# Doing the Florida camping thing this weekend....



## squatting dog (Sep 7, 2022)

Wish me luck.


----------



## Gary O' (Sep 7, 2022)




----------



## Kaila (Sep 7, 2022)

I think that @Gary O'  's post above,
 means that he wants to go with you!


----------



## Gary O' (Sep 7, 2022)

Kaila said:


> I think that @Gary O' 's post above,
> means that he wants to go with you!


Oh, yeah, you bet

*SNAKES and GATORS and CROCS, OH MY!*


----------



## Kaila (Sep 7, 2022)

Are they any wilder or less friendly to humans, than *your* local wildlife, @Gary O' ???


----------



## Gary O' (Sep 7, 2022)

Kaila said:


> Are they any wilder or less friendly to humans, than *your* local wildlife, @Gary O'


I'll put up with our bears and big cats any day
Things that 'slither'.....uh, no
There's zero snakes up at our cabin
Snakes hate pumice

My son just told us a bear ripped open our trash shed
tore off the door and have had it at the cans



The wildfires up the mountain has driven 'em down

I'll take it


----------



## RadishRose (Sep 7, 2022)

That trash shed looked pretty solid to me..... poor bears, I have to admit.


----------



## Gary O' (Sep 7, 2022)

RadishRose said:


> That trash shed looked pretty solid to me


Nothing is 'solid' around bear...nothing
If they want in, they're gettin' in

That shed was designed to slow 'em down
and built the doors a bit lightly, so they wouldn't just tear the whole shed to bits
Unfortunately, if yer not there, they can be as slow as they want

Well, enough of bears
I wanta hear how my favorite Dawgs' camping trip goes


----------



## jujube (Sep 7, 2022)

Snakes and gators and crocs don't bother me about Florida camping.  Mosquitos big enough to carry off small children and humidity that you have to swim through does.  

Lying on an air mattress all night in a tent that doubles as a steam bath.....well, my idea of hell.  

I've been here in Florida for 44 years and have done a lot of tent camping, even in the heat of summer, over the years.  Never again.  Give me an air-conditioned trailer or motor home.  

I've turned into a wuss, majorly.  I'll admit it.  I may take the little ones camping one of these days, but it'll for sure be in cooler weather.


----------



## deaver (Sep 7, 2022)

sd if you are in nawth flawda then try the osceola natl forest, there are numerous campgrounds. well there were the last time i was there dozen years ago..


----------



## squatting dog (Sep 7, 2022)

deaver said:


> sd if you are in nawth flawda then try the osceola natl forest, there are numerous campgrounds. well there were the last time i was there dozen years ago..

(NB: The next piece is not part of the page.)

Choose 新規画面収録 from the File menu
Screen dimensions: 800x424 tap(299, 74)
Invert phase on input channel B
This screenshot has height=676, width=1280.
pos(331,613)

Nah. I prefer my camping these days like Jujube... roughing it means no cable tv hookup   and I much prefer dry desert.


----------



## Bella (Sep 7, 2022)

Yeah, no. These days, my idea of "camping" is a room at the Radisson.


----------



## Kaila (Sep 8, 2022)

If that is _roughing it, _@Bella 
what does your usual abode look like?


----------



## RadishRose (Sep 8, 2022)

I wouldn't mind a little "Glamping".......


----------



## Alligatorob (Sep 8, 2022)

squatting dog said:


> I prefer my camping these days like Jujube... roughing it means no cable tv hookup  and I much prefer dry desert.


Doesn't sound much like Florida...


----------



## Alligatorob (Sep 8, 2022)

RadishRose said:


> I wouldn't mind a little "Glamping".......


I'm going with you!


----------



## Alligatorob (Sep 8, 2022)

jujube said:


> I've been here in Florida for 44 years and have done a lot of tent camping, even in the heat of summer, over the years. Never again. Give me an air-conditioned trailer or motor home.


Absolutely, could say the same.  Camped out many times in a tent from the age of about 8 in Florida, could not do it today.

Not in summer anyway, too hot and humid.  The tents we had back in the day could not keep the no-see-ems out, and not all the mosquitos.  Don't know how we did it and still had so much fun...  Oh to be young - I guess.


----------



## Bella (Sep 9, 2022)

Kaila said:


> If that is _roughing it, _@Bella
> *what does your usual abode look like? *





Bella


----------



## Kaila (Sep 9, 2022)

And @Bella 
Is this personal home of yours  
located in Florida?

(keeping to the thread topic )


----------



## RadishRose (Sep 9, 2022)

Kaila said:


> And @Bella
> Is this personal home of yours
> located in Florida?
> 
> (keeping to the thread topic )


Maybe it's Disney-Taj?


----------



## Kaila (Sep 9, 2022)

RadishRose said:


> Maybe it's Disney-Taj?


Disney-Taj-Glamping?


----------



## Packerjohn (Sep 9, 2022)

Camping in  "God's Waiting Room" is a new one for me.  Best of luck!


----------



## jujube (Sep 9, 2022)

Kaila said:


> And @Bella
> Is this personal home of yours
> located in Florida?
> 
> (keeping to the thread topic )


We have a mosque here in Sanford only a couple of miles from my house that I swear looks like the Taj Mahal.  A little bit of India in  Central Florida.


----------